RESTON, Va.—Sprint Nextel Corp. lost 188,000 postpaid customers in the third quarter as it sweated out customer credit-related issues and iDEN customer losses.

Overall though, Sprint Nextel came out with positive customer numbers due to another strong quarterly performance from its Boost Mobile L.L.C. sub-brand. The carrier gained 216,000 direct prepaid subscribers from Boost; 177,000 wholesale subscribers, which are typically its mobile virtual network operator partners; and 28,000 customers through its remaining independent affiliates. Those numbers, minus the carrier’s 188,000 postpaid losses, result in an overall net subscriber gain of 233,000 customers.The figure was roughly in line with analysts’ expectations. Sprint Nextel said that it had made gains in postpaid CDMA subscribers, but those gains were offset by losses of postpaid iDEN users.

While Boost’s customer additions were robust, the brand’s operational metrics were weaker than usual. The prepaid service reported average revenue per user of $33, down $1 from last quarter and down $3 from the first quarter of this year; meanwhile, its churn rate jumped to 6.8 percent, an increase of 13 percent from the previous quarter. Sprint Nextel cited “increased competition” for the rising churn at Boost.

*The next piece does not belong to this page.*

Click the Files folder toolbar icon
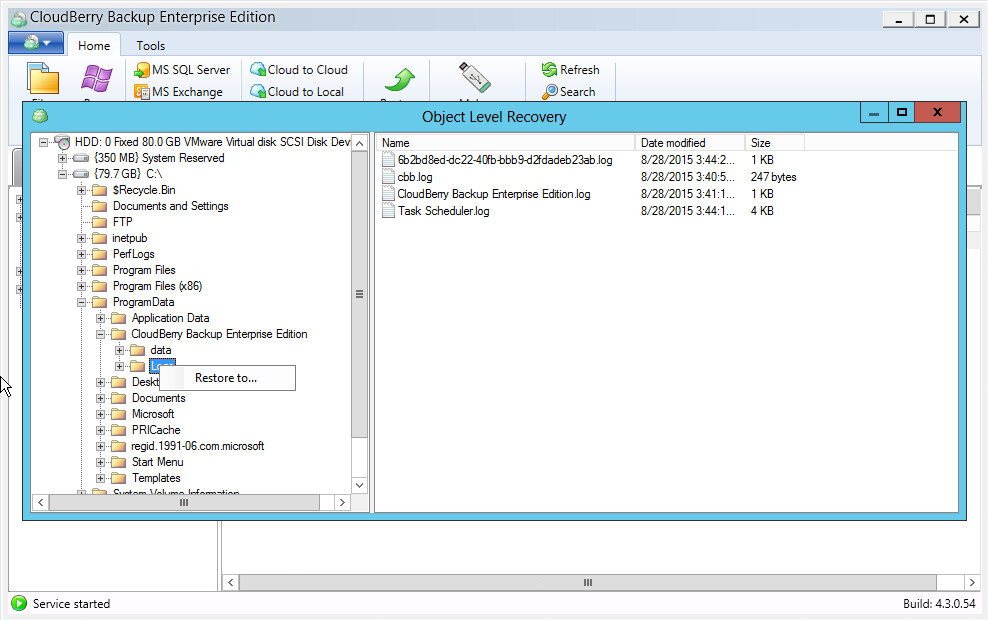This screenshot has width=988, height=620. [x=43, y=78]
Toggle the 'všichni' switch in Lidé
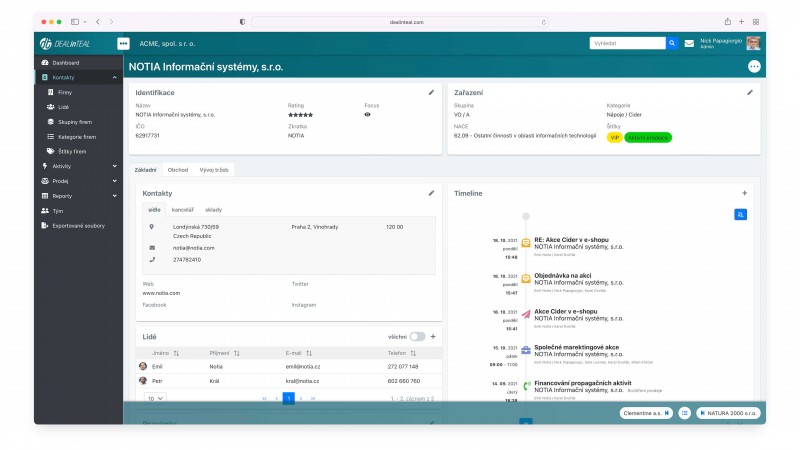 click(416, 337)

Sprint Nextel’s postpaid churn rate increased to 2.4 percent, up from the 2.1 percent it reported in both the second quarter of 2006 and the third quarter of 2005. Its gross additions were around 3.8 million, compared with 3.5 million pro forma in the year-ago period and 3.8 million in the second quarter of 2006.

“In the third quarter we took some actions to improve the quality of the customers coming into our business, and this is constraining our near-term growth,” said Gary Forsee, president and chief executive officer of Sprint Nextel. “We have established an intense focus on execution across the company, and I am confident this will produce stronger customer growth and loyalty, improved margins and increased shareholder value over time.”

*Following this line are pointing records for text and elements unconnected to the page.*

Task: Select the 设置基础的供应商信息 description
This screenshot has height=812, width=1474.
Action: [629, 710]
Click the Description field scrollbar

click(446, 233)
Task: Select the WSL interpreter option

John Byrne, an analyst with industry advisory firm Technology Business Research, estimated that between the gross additions and the increase in churn, the “iDEN subscriber base, not counting customers it acquired from Nextel Partners, stands almost exactly where it was at the time the Sprint Nextel acquisition was completed.” He went on to note that within the same time frame, Verizon Wireless and Cingular Wireless L.L.C. have added 7 million and 3 million net new postpaid users, respectively.

Byrne added that Sprint Nextel “is likely to see continued [iDEN] defections.” He said that, as the company enters the next phase of its rebanding effort, it would “face continued network capacity constraints in many of the largest US markets in 2007. This will create a dampening effect on growth initiatives in 2007.”

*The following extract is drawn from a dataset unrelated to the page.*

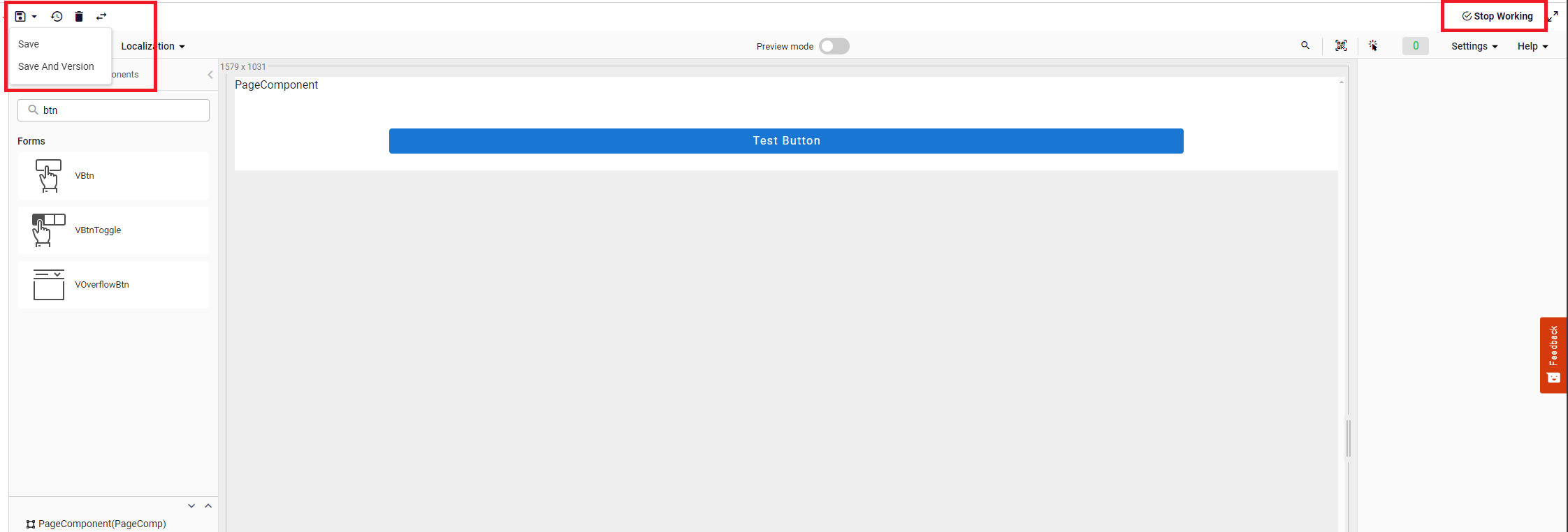Open the version history clock icon
The width and height of the screenshot is (1568, 532).
57,16
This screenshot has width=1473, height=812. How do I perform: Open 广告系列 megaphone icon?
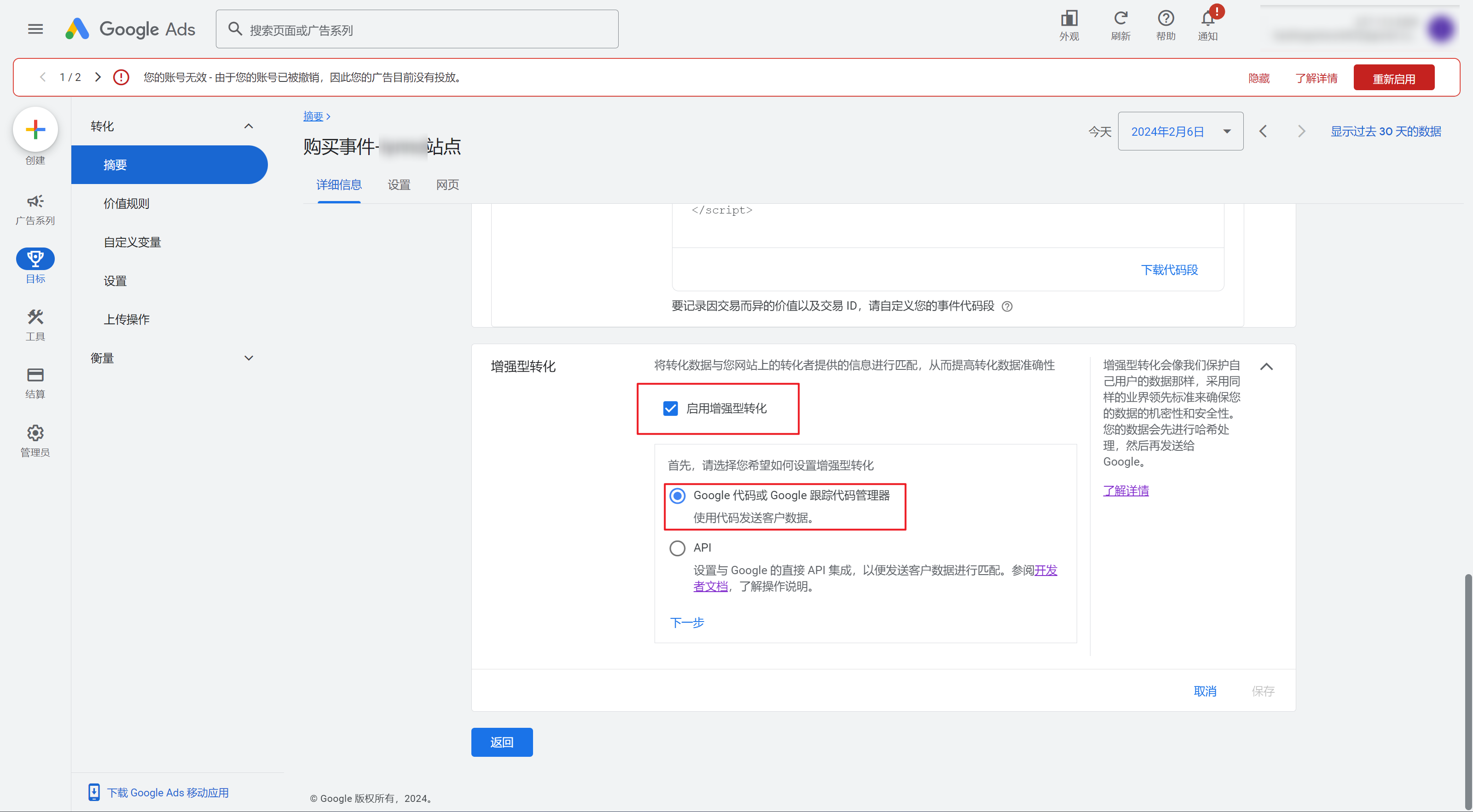tap(35, 201)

The company’s data ARPU, which increased 74 percent from the year-ago period to $7.75 among postpaid customers, “bodes well for Sprint Nextel in the long-term, but there are a lot of moving parts that the company needs to get a handle on before it is truly able to take advantage of its leadership position in mobile data,” Byrne concluded.

Sprint Nextel reported consolidated net operating revenues of about $10.5 billion, up 34 percent from the year-ago period. Consolidated capital spending increased by 75 percent compared with the third quarter of 2005 to $1.8 billion. In wireless specifically, the company reported that pro forma net operating revenue increased 12 percent year-over-year, but that once adjusted for affiliate acquisitions its pro forma net operating revenue increased about 4 percent. Wireless capital spending was up 17 percent pro forma compared to the same period last year, and adjusted wireless operating income was up 8 percent pro forma.

Sprint Nextel’s stock was up more than 5 percent in trading after the news.